Place the preformed shell upright in the desired location. If the shell is completely symmetrical, it can simply be turned upside down and its outline marked directly on the ground. For irregular shapes, use plumbed stakes or a plumb bob to transfer the shape of the pond rim to the ground. Mark the outline with flour, paint or a garden hose. Use stakes, spaced about 12 inches apart, to keep the hose or rope in place.
Dig the hole to conform to the shape of the pond shell, allowing an extra 2 inches around the pond perimeter and 2 to 3 inches in the bottom of the hole. If the shell has shallow-water shelves, cut ledges at the appropriate locations to support them. Shells must be fully supported at all points. Remove any rocks or other sharp objects, then line the bottom of the hole with 2 to 3 inches of damp sand. Flatten the bottom of the hole with a short board, and firmly pack the soil to provide a secure base for the shell. To ensure the bottom of the hole is perfectly level in all directions, place a level on a 2-by-4 laid on the sand base.
With a helper, set the pond shell into the hole and check the height of the rim. It should be about 1 inch above the surrounding ground to prevent runoff from entering the pond. Add or remove soil from the bottom of the hole to achieve the desired height. Place a long, straight 2-by-4 across the shell rim in several places, and check with a level. If the shell isn't level, pull it out of the hole and relevel as necessary.
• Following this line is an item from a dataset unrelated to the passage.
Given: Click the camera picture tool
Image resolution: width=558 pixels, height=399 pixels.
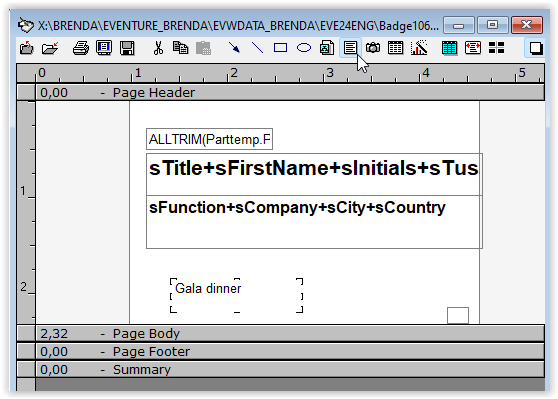Looking at the screenshot, I should 373,48.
Make sure the pond is perfectly level before you fill it with water. As the water level rises, backfill the hole around the shell with sifted dirt or damp sand, packing it gently with a shovel handle or the end of a 2-by-4. Make sure you fill all empty spaces, especially around shallow water shelves. Make sure it's level as you go. Don't allow the water inside the pond to rise above the backfilled earth outside the rim or else the shell will tend to bulge outward. Try to equalize the pressure exerted on opposing sides of the shell as you backfill around it.
When the shell is filled with water, you can conceal the exposed rim with rocks, masonry materials or overhanging plants. If you're using flagstones or pavers, allow them to overhang the pond edges by 1 to 2 inches. The weight of the edging may deform or damage the pond walls, so don't allow the full weight of these materials to rest on the pond rim.